- In China, the electric-car market is “booming.”
- That’s according to Clayton Christensen, a Harvard Business School professor and an author of “The Prosperity Paradox.”
- Christensen said low-speed electric cars in China are examples of “market-creating innovations,” in that they make a product affordable and accessible to a broader swath of the population.
- This article is part of Business Insider’s ongoing series on Better Capitalism.
In his new book, “The Prosperity Paradox,” coauthored with Efosa Ojomo and Karen Dillon, Harvard Business School professor Clayton Christensen provides a framework for marrying successful entrepreneurship with effective economic development. That’s exactly what electric-car makers in China have done.
Christensen is the author of the 1997 classic “The Innovator’s Dilemma,” in which he popularized the term (and the idea) of “disruptive innovation.” But more than two decades before that, Christensen was a Mormon missionary in South Korea, which, as he and his coauthors write in “The Prosperity Paradox,” was one of the poorest nations in Asia. Today, it’s among the richest countries in the world.
The authors argue that most any country can undergo a similar shift — and it’s not necessarily a matter of receiving billions of dollars in aid. It has more to do with thoughtful innovation. In fact, the “prosperity paradox” refers to the idea that countries typically don’t see improvements in their economic, social, and political well-being when other nations flood them with resources to “fix” poverty. Instead, these improvements often happen when new markets are created within these countries.
That means there’s an opportunity for ambitious entrepreneurs around the world to simultaneously start a thriving business and bolster the economy.
Electric cars in China are a ‘market-creating innovation’
A prime example of that kind of innovation is the electric-car market in China, Christensen told Business Insider. He explained that low-speed electric cars in Beijing are narrow and made of plastic.
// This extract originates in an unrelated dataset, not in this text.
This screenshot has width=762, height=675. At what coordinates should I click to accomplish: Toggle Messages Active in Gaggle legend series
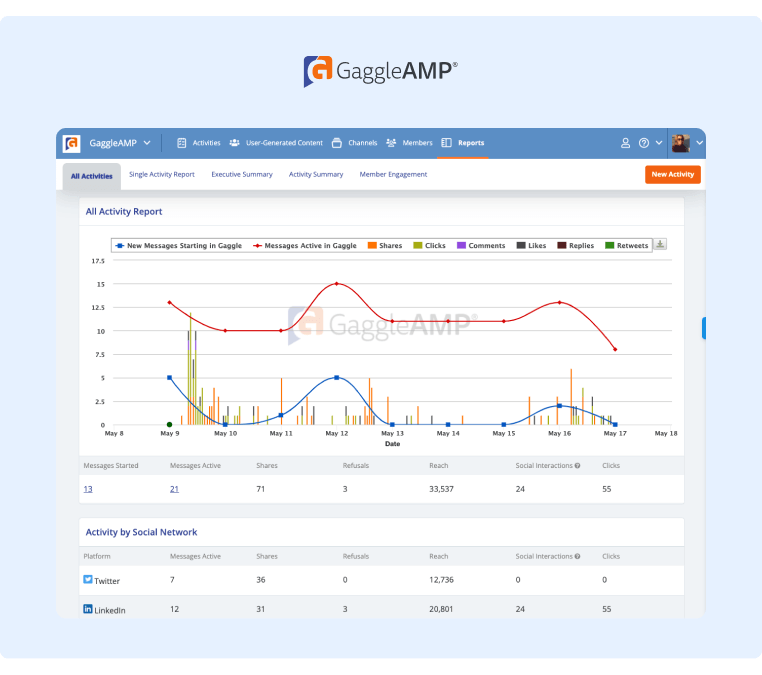click(305, 245)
That’s because many people in Beijing work on narrow streets and need a vehicle to deliver products to their clients.
Low-speed electric cars in China fall under the category of what Christensen labels “market-creating innovations.” In the book, Christensen and his coauthors write that market-creating innovations have served “as a foundation for many of today’s wealthy economies, and have helped lift millions of people out of poverty in the process.”
The key to market-creating innovation is spotting would-be consumers who are unable to use a particular product either because it’s unaffordable or because it’s inaccessible. “In a sense,” the authors write, “market-creating innovations democratize previously exclusive products and services.” Not only do they make products available to more people; they also create many new local jobs.
“The market-creating innovation in China is to make this little vehicle affordable and accessible,” Christensen said. The people delivering products on those narrow city streets can do their job more easily, and the companies making those vehicles thrive. “The market is just booming,” Christensen said.
(To be sure, tiny electric cars in China have their downsides. The Wall Street Journal reported that they tend to use cheap lead-acid batteries, which are bad for the environment and have no crash protection.)
Electric cars in China are also a disruptive innovation
Compare these car companies to Tesla. Christensen previously told Business Insider’s Matt DeBord that Tesla is not, as is commonly believed, a disruptive innovator. That’s largely because Tesla is working backward. DeBord reported that, instead of making a desirable product more accessible to more people, Tesla started out making a product that was inaccessible to most consumers and is now trying to make it more accessible.
Christensen told DeBord that electric cars in China, on the other hand, are an example of a disruptive technology. “They enable access for a larger population who historically didn’t have access,” Christensen told DeBord.
In a 2015 Harvard Business Review article, Christensen, along with Michael Raynor and Rory McDonald, wrote that “disruptive innovation” has become a vague buzzword. But it really describes the process through which a smaller company with fewer resources challenges an established business “by successfully targeting … overlooked segments, gaining a foothold by delivering more-suitable functionality—frequently at a lower price.” The newer company then moves upmarket, and mainstream consumers start using the product or service.
That’s what electric-car companies have done in China. In the United States, on the other hand, electric cars are sustaining innovation, meaning they offer better performance at a higher price.
In Mexico, there could be another huge opportunity for electric cars
Christensen said low-speed electric cars could revolutionize the Mexican economy the same way. That’s because Mexican cities tend to be similarly crowded and people have a hard time making deliveries.
What’s more, Christensen said, there might be an opportunity to make electric cars an “experience” for consumers. “If you make an electric car affordable, it becomes a jukebox for teenagers,” he said, and they’d take the car on short trips to visit friends.
“If a company in Mexico would come to the bottom of the market making electric products affordable and accessible for a new population, boy, I think it would really be creating exciting potential.”